Background: Drugs are pivotal to health care delivery and disease prevention. For these drugs to achieve the desired goals, they must be prescribed rationally to patients.
Aim: The objectives of the present study were to assess physicians’ drug prescribing patterns and rational use of drugs at the National Health Insurance Scheme (NHIS) unit of University of Maiduguri Teaching Hospital (UMTH), Maiduguri.
Methods: Four hundred and ninety five out-patients prescriptions filled and stored at NHIS pharmacy between April and December 2010 were assessed for prescribing patterns of drugs using WHO prescribing indicators.
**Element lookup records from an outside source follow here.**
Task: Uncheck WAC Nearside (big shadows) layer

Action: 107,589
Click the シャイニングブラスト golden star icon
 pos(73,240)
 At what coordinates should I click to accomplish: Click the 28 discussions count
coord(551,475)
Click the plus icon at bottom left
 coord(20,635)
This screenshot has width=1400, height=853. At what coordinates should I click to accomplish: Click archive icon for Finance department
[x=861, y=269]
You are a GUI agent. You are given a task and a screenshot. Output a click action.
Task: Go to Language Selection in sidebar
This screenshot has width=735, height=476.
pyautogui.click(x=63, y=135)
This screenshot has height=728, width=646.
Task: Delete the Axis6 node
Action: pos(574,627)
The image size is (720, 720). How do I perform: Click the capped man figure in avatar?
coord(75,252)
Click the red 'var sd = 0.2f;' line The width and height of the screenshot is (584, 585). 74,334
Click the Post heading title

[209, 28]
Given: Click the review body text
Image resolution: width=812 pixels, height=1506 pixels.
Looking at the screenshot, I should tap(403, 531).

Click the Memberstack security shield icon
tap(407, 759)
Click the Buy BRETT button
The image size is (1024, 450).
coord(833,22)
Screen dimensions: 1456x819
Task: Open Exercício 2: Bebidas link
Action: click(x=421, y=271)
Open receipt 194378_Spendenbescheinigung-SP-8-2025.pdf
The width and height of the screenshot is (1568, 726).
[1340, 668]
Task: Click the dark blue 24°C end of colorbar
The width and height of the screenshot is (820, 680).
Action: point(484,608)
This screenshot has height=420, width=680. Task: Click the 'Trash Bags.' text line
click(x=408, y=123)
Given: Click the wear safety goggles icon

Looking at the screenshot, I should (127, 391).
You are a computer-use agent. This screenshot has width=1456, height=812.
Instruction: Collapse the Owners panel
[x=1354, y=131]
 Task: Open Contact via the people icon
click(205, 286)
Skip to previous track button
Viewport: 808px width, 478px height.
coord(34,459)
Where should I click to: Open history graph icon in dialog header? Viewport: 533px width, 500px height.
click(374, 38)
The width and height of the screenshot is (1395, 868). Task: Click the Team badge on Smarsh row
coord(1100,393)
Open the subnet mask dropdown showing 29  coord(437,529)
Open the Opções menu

Results: The average number of drugs per encounter was 3.3 ± 1.2; percentage of drugs prescribed by generic names and percentage of drugs prescribed from essential drug list were 49.8% and 65.1% respectively. Percentage of encounters with an antibiotic prescribed and percentage of encounter with an injection prescribed were 50.7% and 6.1% respectively. Analgesics/antipyretics (22.6%), antibiotics (21.9%) and anti-malarial drugs (16.4%) were the most frequently prescribed classes of drugs.
Conclusion: There were occurrence of poly pharmacy, overprescribing of antibiotics, lack of compliance with the principles of NHIS essential drugs, and generic prescribing occur at the NHIS unit of UMTH. There is urgent need to sensitize and retrain physicians in the area of study on rational prescribing.